--- Data excerpts ---
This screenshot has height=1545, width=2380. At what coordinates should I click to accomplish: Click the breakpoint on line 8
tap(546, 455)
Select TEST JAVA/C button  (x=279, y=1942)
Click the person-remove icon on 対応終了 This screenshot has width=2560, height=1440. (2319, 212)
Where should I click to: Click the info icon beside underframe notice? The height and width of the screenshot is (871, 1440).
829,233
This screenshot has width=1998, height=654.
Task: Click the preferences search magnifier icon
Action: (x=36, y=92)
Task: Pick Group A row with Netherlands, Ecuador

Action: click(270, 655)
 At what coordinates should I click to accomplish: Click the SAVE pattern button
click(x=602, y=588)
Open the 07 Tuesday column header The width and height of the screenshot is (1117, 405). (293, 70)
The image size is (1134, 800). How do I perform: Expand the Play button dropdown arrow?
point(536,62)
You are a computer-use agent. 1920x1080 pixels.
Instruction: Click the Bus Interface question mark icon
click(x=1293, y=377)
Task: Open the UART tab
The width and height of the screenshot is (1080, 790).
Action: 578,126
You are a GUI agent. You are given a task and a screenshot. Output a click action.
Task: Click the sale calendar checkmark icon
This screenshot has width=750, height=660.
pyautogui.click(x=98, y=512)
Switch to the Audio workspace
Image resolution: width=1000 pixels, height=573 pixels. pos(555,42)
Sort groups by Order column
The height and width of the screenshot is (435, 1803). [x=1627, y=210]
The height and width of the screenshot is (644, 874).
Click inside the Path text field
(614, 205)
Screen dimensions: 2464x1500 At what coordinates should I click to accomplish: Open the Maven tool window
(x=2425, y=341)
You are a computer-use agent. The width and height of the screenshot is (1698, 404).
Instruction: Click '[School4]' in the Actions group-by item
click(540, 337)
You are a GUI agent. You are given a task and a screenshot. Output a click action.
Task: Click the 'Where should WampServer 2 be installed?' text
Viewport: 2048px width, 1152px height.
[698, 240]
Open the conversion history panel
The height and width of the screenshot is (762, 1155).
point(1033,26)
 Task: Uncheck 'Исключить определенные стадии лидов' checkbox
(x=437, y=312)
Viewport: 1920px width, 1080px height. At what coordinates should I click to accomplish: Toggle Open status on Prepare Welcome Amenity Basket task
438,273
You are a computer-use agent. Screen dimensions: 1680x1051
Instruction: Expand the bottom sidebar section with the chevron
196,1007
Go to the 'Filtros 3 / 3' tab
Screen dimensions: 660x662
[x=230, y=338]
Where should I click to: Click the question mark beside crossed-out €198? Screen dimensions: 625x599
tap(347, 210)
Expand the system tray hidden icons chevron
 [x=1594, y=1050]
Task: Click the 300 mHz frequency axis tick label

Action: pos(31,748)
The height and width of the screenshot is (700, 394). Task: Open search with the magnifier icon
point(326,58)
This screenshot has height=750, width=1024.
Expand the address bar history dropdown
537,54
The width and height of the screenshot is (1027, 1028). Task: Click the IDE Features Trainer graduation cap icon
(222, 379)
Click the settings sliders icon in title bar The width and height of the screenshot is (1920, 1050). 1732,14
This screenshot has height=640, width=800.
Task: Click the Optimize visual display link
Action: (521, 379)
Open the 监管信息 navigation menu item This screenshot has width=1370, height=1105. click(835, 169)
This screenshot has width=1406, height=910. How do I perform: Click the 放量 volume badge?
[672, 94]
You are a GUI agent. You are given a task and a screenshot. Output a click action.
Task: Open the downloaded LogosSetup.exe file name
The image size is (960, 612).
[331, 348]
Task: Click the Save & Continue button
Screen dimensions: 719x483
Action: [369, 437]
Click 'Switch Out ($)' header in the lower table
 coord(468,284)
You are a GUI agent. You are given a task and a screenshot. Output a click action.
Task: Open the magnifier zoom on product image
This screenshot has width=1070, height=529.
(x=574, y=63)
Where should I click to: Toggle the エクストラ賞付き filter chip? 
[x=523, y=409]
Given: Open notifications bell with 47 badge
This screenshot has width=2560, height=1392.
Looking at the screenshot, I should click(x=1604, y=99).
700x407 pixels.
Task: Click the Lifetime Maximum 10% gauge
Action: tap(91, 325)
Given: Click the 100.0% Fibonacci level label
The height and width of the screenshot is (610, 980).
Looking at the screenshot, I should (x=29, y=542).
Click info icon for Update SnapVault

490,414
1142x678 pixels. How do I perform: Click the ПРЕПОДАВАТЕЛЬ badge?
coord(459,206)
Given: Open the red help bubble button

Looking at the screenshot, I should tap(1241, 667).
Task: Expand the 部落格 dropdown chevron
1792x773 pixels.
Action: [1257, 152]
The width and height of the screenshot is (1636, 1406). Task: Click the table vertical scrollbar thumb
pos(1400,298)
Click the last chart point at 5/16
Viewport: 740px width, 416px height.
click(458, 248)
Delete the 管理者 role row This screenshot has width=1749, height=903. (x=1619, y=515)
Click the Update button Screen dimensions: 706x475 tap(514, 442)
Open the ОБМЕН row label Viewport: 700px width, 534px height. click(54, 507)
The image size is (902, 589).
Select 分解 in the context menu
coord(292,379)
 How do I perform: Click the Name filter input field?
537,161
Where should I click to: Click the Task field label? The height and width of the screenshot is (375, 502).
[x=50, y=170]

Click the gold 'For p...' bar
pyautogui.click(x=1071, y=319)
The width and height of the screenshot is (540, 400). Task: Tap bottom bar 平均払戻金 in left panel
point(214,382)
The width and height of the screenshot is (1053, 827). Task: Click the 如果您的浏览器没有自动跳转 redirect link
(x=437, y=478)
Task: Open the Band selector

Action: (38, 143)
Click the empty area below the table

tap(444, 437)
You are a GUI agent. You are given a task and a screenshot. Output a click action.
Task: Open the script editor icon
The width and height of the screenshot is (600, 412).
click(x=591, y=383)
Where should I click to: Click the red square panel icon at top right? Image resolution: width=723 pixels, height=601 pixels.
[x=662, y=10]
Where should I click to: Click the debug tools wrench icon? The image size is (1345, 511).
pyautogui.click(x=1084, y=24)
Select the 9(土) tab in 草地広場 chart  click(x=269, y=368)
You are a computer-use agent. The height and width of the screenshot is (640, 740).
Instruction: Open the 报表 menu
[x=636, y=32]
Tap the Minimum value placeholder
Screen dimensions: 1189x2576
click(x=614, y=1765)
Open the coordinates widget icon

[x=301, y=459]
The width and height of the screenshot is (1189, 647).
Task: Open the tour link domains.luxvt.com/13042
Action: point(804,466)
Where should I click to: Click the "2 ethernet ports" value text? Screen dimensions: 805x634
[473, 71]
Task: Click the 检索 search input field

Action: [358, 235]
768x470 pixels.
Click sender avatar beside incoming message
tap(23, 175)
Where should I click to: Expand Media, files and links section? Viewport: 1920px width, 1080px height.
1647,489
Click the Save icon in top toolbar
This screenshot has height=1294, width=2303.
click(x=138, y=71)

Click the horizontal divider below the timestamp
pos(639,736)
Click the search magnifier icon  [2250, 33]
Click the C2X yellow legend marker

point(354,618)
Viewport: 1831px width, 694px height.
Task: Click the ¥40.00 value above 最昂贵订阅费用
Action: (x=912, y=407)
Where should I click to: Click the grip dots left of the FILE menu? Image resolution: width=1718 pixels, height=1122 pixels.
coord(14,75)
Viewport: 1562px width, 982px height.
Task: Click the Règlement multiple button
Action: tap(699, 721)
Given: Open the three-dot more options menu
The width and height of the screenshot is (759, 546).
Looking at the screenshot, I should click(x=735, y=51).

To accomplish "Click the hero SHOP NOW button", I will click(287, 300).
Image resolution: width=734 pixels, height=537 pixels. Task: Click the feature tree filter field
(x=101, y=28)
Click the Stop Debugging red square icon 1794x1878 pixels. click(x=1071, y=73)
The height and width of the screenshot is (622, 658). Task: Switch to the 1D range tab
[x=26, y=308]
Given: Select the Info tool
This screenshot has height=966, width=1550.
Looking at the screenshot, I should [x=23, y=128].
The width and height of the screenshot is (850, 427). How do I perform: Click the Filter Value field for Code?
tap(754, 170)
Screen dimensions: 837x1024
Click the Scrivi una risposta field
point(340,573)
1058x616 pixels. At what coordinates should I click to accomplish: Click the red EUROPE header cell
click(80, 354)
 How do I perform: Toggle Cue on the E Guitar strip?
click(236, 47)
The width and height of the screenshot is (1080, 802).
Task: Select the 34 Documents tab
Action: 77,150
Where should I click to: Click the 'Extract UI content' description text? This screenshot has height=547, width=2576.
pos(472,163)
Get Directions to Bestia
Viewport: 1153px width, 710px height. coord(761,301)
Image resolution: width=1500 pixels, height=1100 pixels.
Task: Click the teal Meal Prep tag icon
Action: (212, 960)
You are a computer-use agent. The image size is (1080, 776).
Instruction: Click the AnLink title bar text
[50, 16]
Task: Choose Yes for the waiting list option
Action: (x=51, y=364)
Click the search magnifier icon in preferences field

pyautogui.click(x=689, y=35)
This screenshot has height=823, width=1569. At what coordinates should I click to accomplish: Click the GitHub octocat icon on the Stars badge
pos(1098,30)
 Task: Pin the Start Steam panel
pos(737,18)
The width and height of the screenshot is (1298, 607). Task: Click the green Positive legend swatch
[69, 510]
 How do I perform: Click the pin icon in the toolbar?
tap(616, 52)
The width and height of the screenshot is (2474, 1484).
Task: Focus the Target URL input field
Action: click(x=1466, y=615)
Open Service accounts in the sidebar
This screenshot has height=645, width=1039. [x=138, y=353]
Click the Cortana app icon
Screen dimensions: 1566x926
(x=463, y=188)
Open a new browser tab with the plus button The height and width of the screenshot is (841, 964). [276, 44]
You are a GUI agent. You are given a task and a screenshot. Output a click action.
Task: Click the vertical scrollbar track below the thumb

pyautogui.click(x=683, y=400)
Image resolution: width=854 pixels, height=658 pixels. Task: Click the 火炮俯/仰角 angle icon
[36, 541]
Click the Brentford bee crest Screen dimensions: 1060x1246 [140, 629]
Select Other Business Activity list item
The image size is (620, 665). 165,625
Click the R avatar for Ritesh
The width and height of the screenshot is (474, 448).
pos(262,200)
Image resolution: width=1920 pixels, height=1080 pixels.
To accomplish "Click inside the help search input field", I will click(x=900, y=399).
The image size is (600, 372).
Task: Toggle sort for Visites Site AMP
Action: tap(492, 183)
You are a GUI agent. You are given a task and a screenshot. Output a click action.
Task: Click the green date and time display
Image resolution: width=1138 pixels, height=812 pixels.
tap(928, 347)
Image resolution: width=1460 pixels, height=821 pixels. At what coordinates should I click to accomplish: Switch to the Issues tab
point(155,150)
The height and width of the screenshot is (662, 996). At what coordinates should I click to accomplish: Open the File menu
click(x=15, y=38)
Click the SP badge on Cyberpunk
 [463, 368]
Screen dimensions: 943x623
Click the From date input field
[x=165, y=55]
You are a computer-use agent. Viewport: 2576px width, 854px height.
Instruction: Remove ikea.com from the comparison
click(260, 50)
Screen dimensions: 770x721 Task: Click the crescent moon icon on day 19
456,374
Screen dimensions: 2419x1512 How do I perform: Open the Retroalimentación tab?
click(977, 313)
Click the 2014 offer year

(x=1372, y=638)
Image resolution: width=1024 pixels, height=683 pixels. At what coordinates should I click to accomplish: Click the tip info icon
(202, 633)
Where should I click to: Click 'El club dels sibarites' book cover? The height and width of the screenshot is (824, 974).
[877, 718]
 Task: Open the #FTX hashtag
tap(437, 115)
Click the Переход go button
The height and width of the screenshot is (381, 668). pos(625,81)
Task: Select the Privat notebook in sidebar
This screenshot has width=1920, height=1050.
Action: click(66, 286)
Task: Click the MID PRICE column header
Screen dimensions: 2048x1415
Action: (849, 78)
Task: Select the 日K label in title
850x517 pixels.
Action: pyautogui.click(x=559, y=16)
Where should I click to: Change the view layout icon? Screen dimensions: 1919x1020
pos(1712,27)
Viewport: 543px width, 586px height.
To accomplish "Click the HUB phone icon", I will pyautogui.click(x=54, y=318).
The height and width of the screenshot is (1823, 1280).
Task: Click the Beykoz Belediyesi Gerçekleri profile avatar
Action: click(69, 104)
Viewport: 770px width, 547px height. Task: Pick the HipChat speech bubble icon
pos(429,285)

--- Challenge ---
Return the records between the line holding "Click the horizontal" and the line holding "Looking at the screenshot, I should [x=23, y=128].", inclusive, reproducing each line as it stands.

--- Output for this task ---
Click the horizontal divider below the timestamp
pos(639,736)
Click the search magnifier icon  [2250, 33]
Click the C2X yellow legend marker

point(354,618)
Viewport: 1831px width, 694px height.
Task: Click the ¥40.00 value above 最昂贵订阅费用
Action: (x=912, y=407)
Where should I click to: Click the grip dots left of the FILE menu? Image resolution: width=1718 pixels, height=1122 pixels.
coord(14,75)
Viewport: 1562px width, 982px height.
Task: Click the Règlement multiple button
Action: tap(699, 721)
Given: Open the three-dot more options menu
The width and height of the screenshot is (759, 546).
Looking at the screenshot, I should click(x=735, y=51).

To accomplish "Click the hero SHOP NOW button", I will click(287, 300).
Image resolution: width=734 pixels, height=537 pixels. Task: Click the feature tree filter field
(x=101, y=28)
Click the Stop Debugging red square icon 1794x1878 pixels. click(x=1071, y=73)
The height and width of the screenshot is (622, 658). Task: Switch to the 1D range tab
[x=26, y=308]
Given: Select the Info tool
This screenshot has height=966, width=1550.
Looking at the screenshot, I should [x=23, y=128].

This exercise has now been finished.